Rachel Neumann is an editor who has worked with numerous leading Buddhist and mindfulness authors, including His Holiness The Dalai Lama, Sylvia Boorstein, and Sulak Sivaraska. For the past ten years, she has been the primary editor for bestselling author and Zen monk Thich Nhat Hanh. Her writing has appeared in Shambhala Sun, The Village Voice, and The Nation.

Can you imagine what it would be like editing all the manuscripts of Thich Nhat Hanh, one of the most important spiritual teachers of our time? In this down-to-earth and spunky memoir, Neumann ponders his impact upon her life and and her budding practice of mindfulness.

Working with Thich Nhat Hanh's teachings has helped her be more present and available to her two children. Raised like many of us in a culture that thrives on snap judgments, critical thinking, and adversarial talk, she has had to be patient with the Zen practice of focused listening. In the middle of "juggling" tasks, she remembers to stop and take a deep breath. She uses the car door or the front door knob as reminders to stay in the present moment.

When Neumann gets depressed about the debilitations of old age, she is reminded of Thich Nhat Hanh's view: "For me, aging is a joy. It's a chance to be in the smooth part of the river, and watch the clouds and the birds go by." The author is also challenged by the Buddhist practice of detachment and the all-American disease of worrying. So she struggles on with diligence and makes little advances.

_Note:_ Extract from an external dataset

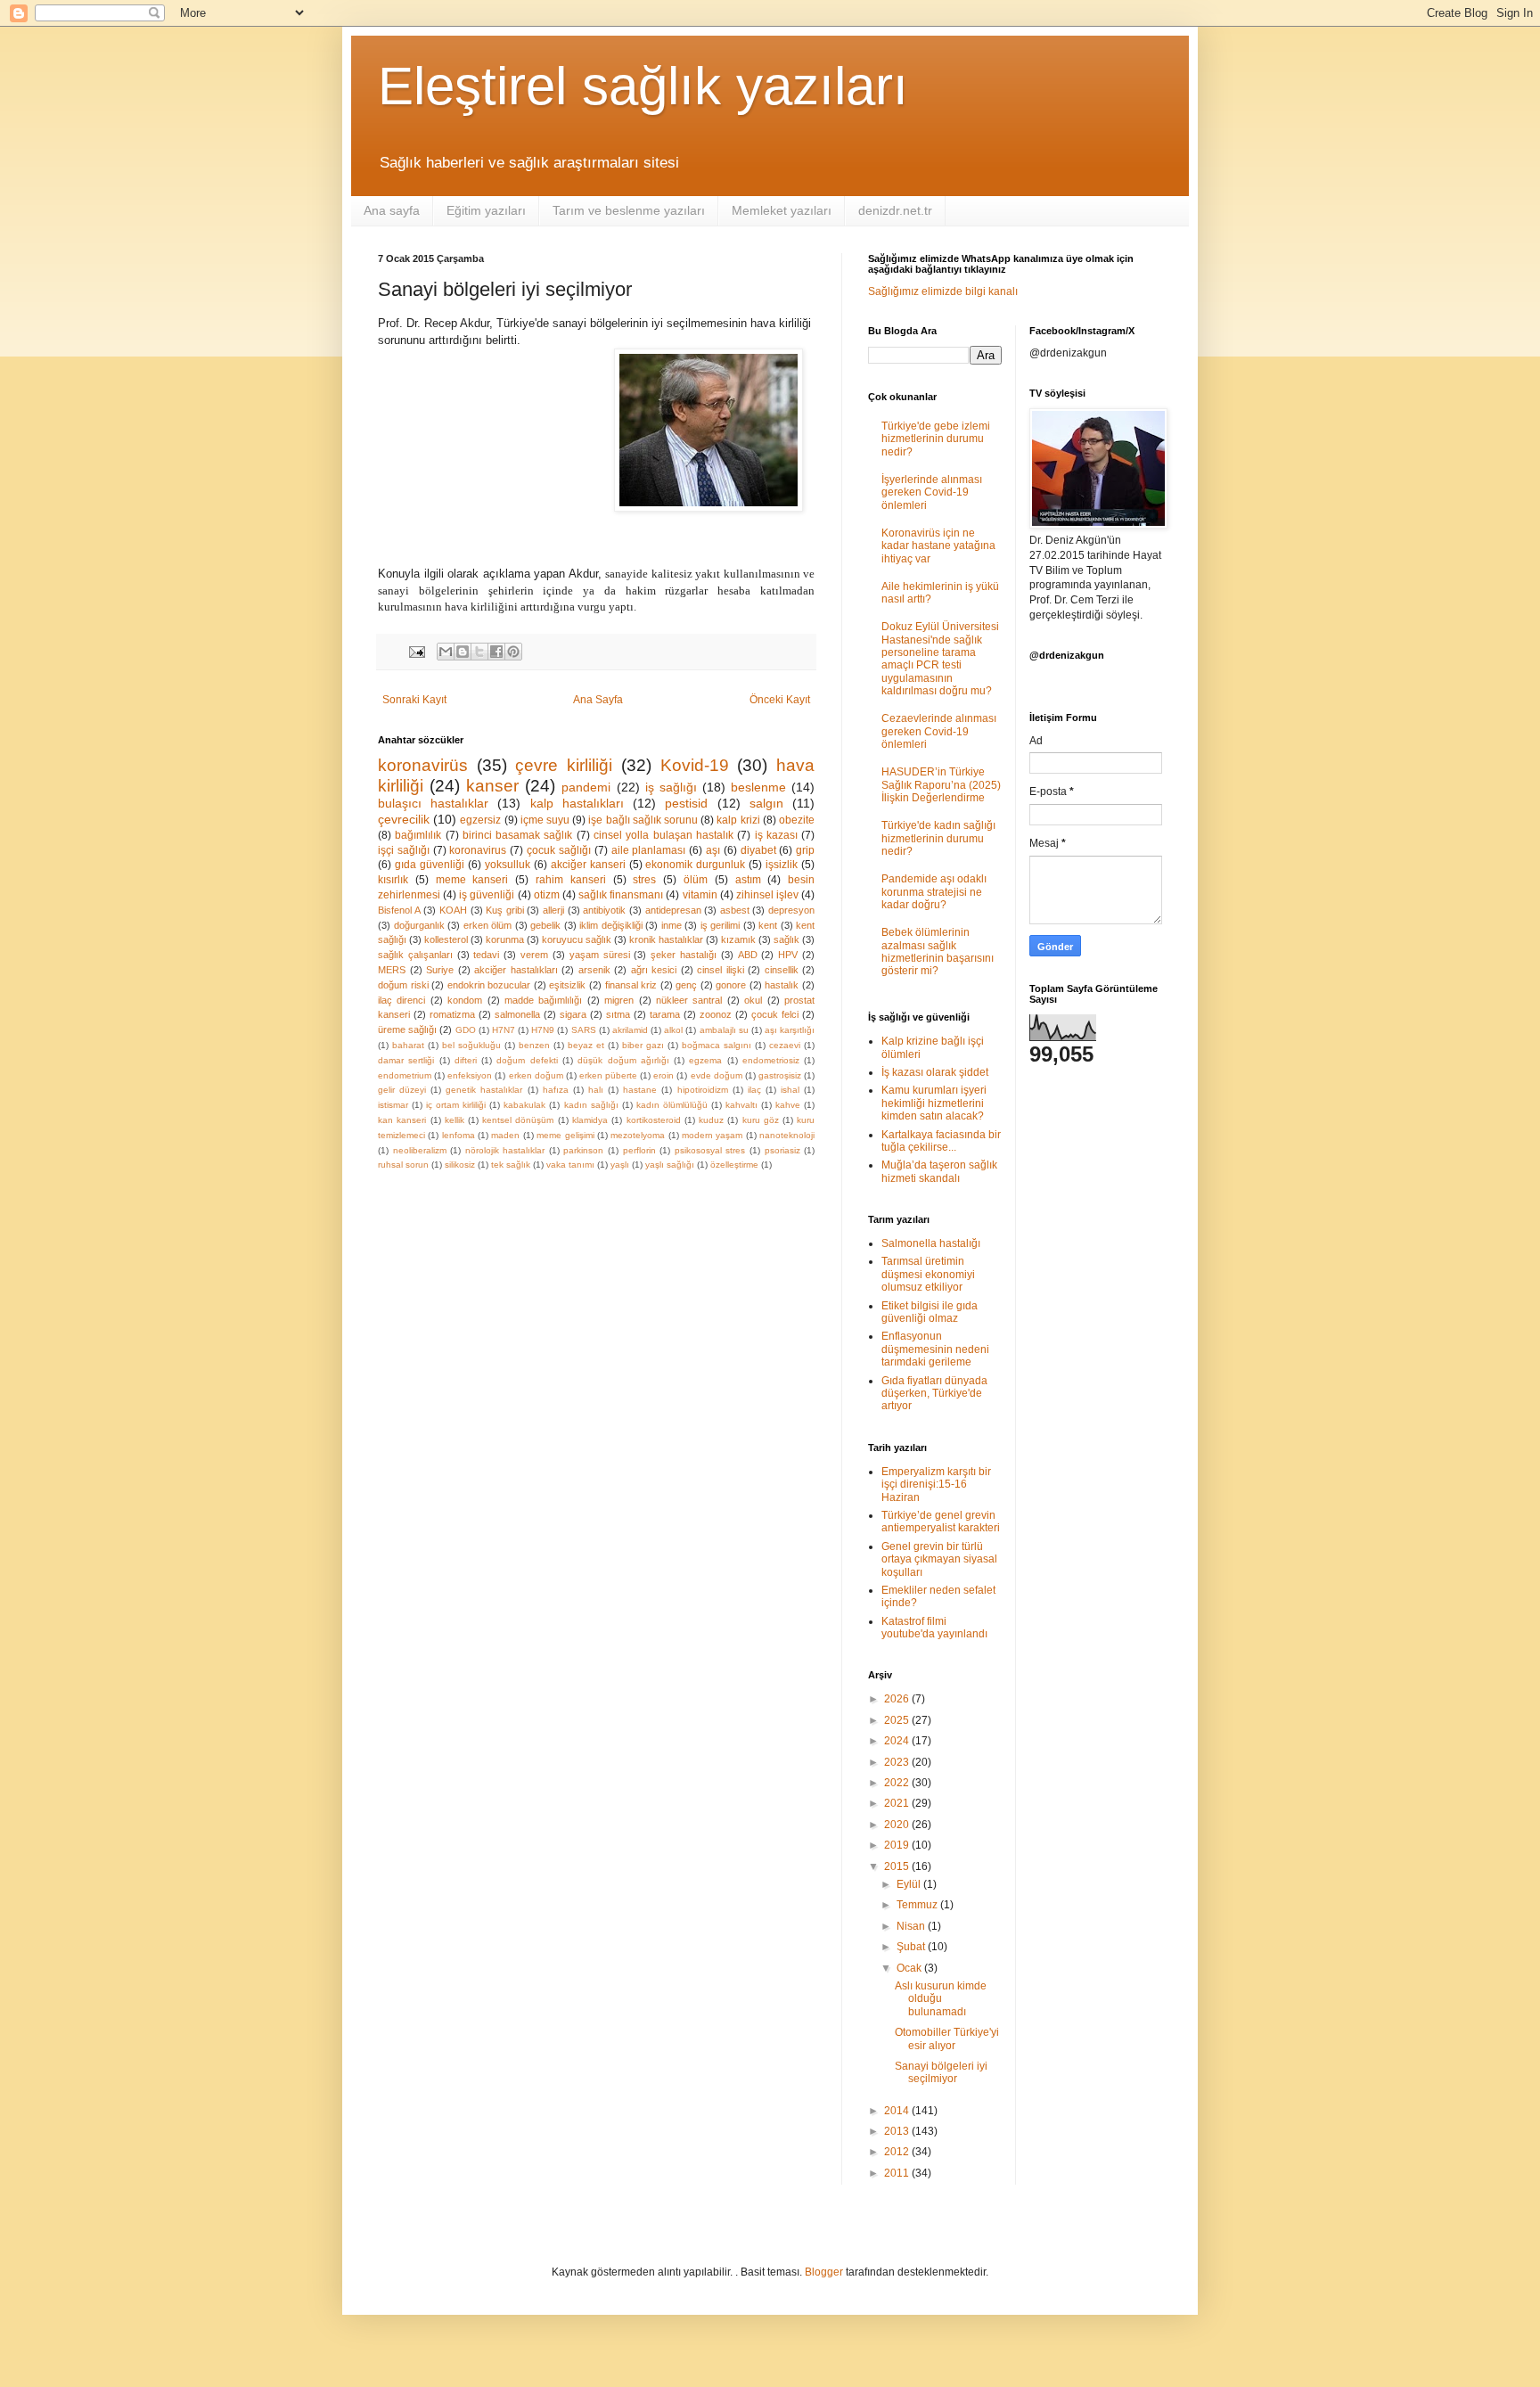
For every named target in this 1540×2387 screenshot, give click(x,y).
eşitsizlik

Neumann embraces the path of mindfulness and also discovers much to savor in Buddhist understandings of karma, interbeing, metta, and engaged social action. Mindfulness is very popular these days, but if you are looking at this spiritual practice as an easy fix for all your problems, forget it. It requires a lot of practice! See it as a tool which will help you to stay balanced as you juggle all the deadlines, burdens, disappointments, and responsibilities of your day-to-day existence.